If a mixed-use development is done right, that first phase should do more than wink at the history of the site. It should bring some of that in. At Lone Star District that history traces all the way back to 1933 when the Sabinas Brewing Company first built the original brewery. Before long, other attractions were added, including the Buckhorn Hall of Horns, a famous saloon turned Wild West wonderland. There was even a popular swimming pool and pond, and a biergarten for events and gatherings.\

"We want to embrace the history of the sites. We think of it in terms of a little bit of grit. Which is a good thing. Grit's not a bad thing."

People got used to going to this area of the city and enjoying themselves. Until the brewery closed for good and everything stopped in 1996. Now, Midway and GrayStreet are eager to bring San Antonians back to the Southtown site that’s easily connectable to Roosevelt Park across the river, as well as close proximity to the historic King William neighborhood.

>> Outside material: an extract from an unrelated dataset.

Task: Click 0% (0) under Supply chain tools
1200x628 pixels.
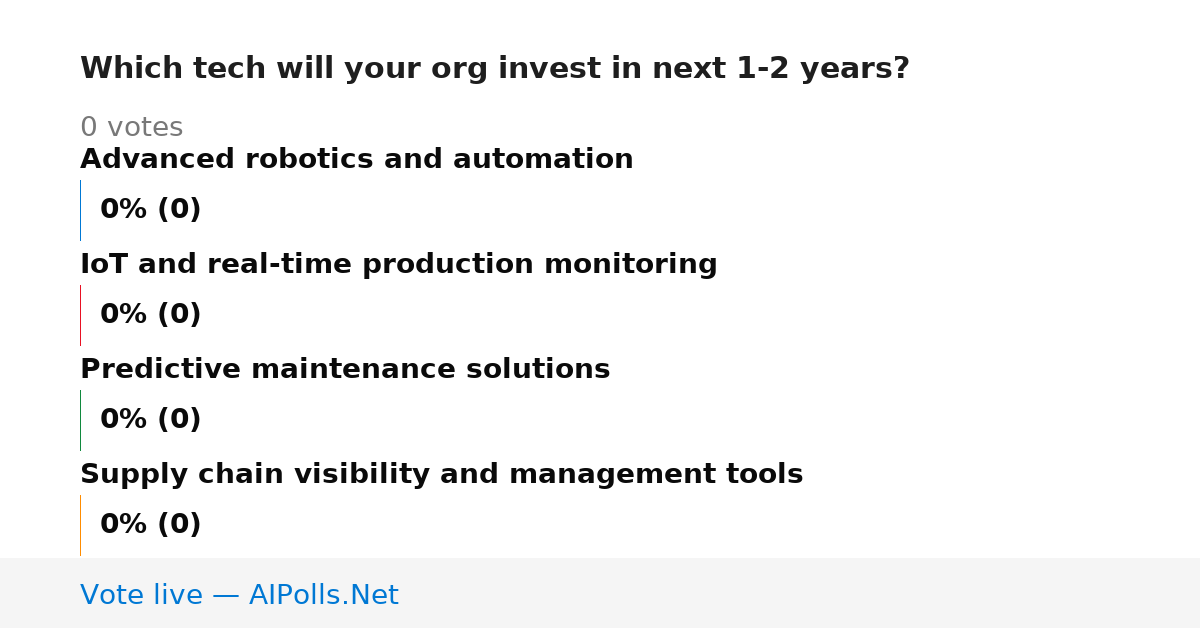Action: 151,525
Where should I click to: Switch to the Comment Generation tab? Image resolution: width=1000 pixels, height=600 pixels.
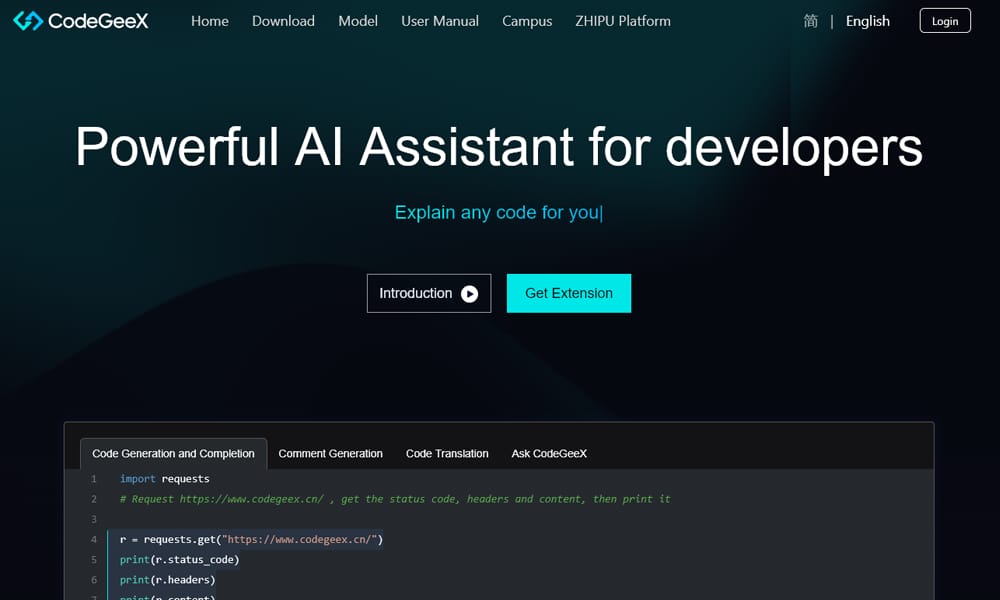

“It’s about the water,” Sloan says. “It’s about the history of the site. Music has a big history on the site. So in some capacity, getting music back to this location certainly would be a win as well. There certainly could be some really interesting indoor music opportunities.”

It is also about embracing the current communities around  Lone Star District and East River. Officials from the developers are already in touch with the Lone Star Neighborhood Association and Southtown Arts District on a number of things, including making sure local artists and local makers have a place in the new district. Midway’s done a similar outreach at East River. It’s put aside some smaller retail spots that are largely built out for local vendors from the 2nd and 5th Wards, the two Houston neighborhoods the project straddles.

If you want to create a sense of place, you have to respect what is already in place. Maybe, this is the future of mixed-use development too. At least in truly forward-thinking developments. It’s about embracing the memorable — everything that helps set a truly distinctive site apart.

“Having that gravity to begin with helps,” Sloan says. “And the emotional connection and the tie to the community and visitors already helps as well.”

After all, it takes a community to create a truly memorable place.